• [Set exercise]:
Render the data below as a JSON list of strings, with one string per line, starting at the first line and ending at the line containing "(x=651, y=490)". Omit any blank lines.

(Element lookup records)
◆ ◆ ◆ ◆ ◆ ◆ ◆
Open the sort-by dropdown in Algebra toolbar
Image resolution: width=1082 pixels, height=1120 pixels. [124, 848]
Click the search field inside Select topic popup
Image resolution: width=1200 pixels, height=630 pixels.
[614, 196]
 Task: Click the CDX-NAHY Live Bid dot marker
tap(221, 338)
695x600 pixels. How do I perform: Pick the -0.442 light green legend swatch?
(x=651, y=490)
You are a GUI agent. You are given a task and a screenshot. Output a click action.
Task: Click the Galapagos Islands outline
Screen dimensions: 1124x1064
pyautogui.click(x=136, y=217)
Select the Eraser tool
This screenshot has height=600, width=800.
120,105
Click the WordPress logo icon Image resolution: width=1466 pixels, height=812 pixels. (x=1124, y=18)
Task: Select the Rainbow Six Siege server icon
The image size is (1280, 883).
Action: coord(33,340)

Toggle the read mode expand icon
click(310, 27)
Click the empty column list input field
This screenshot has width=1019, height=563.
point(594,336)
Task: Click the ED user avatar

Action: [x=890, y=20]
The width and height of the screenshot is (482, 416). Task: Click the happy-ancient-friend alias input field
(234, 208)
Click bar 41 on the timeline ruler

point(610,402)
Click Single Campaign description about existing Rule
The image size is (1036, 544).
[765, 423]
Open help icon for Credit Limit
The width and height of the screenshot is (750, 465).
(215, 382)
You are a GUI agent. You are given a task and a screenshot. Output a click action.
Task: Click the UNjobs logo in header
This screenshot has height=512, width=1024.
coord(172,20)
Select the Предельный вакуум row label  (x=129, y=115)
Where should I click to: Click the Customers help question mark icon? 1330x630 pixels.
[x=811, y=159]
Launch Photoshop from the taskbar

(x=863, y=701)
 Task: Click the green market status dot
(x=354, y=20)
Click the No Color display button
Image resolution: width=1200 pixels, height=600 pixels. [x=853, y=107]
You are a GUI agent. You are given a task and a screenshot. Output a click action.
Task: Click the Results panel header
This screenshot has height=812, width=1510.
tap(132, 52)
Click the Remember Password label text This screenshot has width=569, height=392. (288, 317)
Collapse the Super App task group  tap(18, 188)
◆ ◆ ◆ ◆ ◆ ◆ ◆
• [Exercise solution]:
[
  "Open the sort-by dropdown in Algebra toolbar",
  "Image resolution: width=1082 pixels, height=1120 pixels. [124, 848]",
  "Click the search field inside Select topic popup",
  "Image resolution: width=1200 pixels, height=630 pixels.",
  "[614, 196]",
  " Task: Click the CDX-NAHY Live Bid dot marker",
  "tap(221, 338)",
  "695x600 pixels. How do I perform: Pick the -0.442 light green legend swatch?",
  "(x=651, y=490)"
]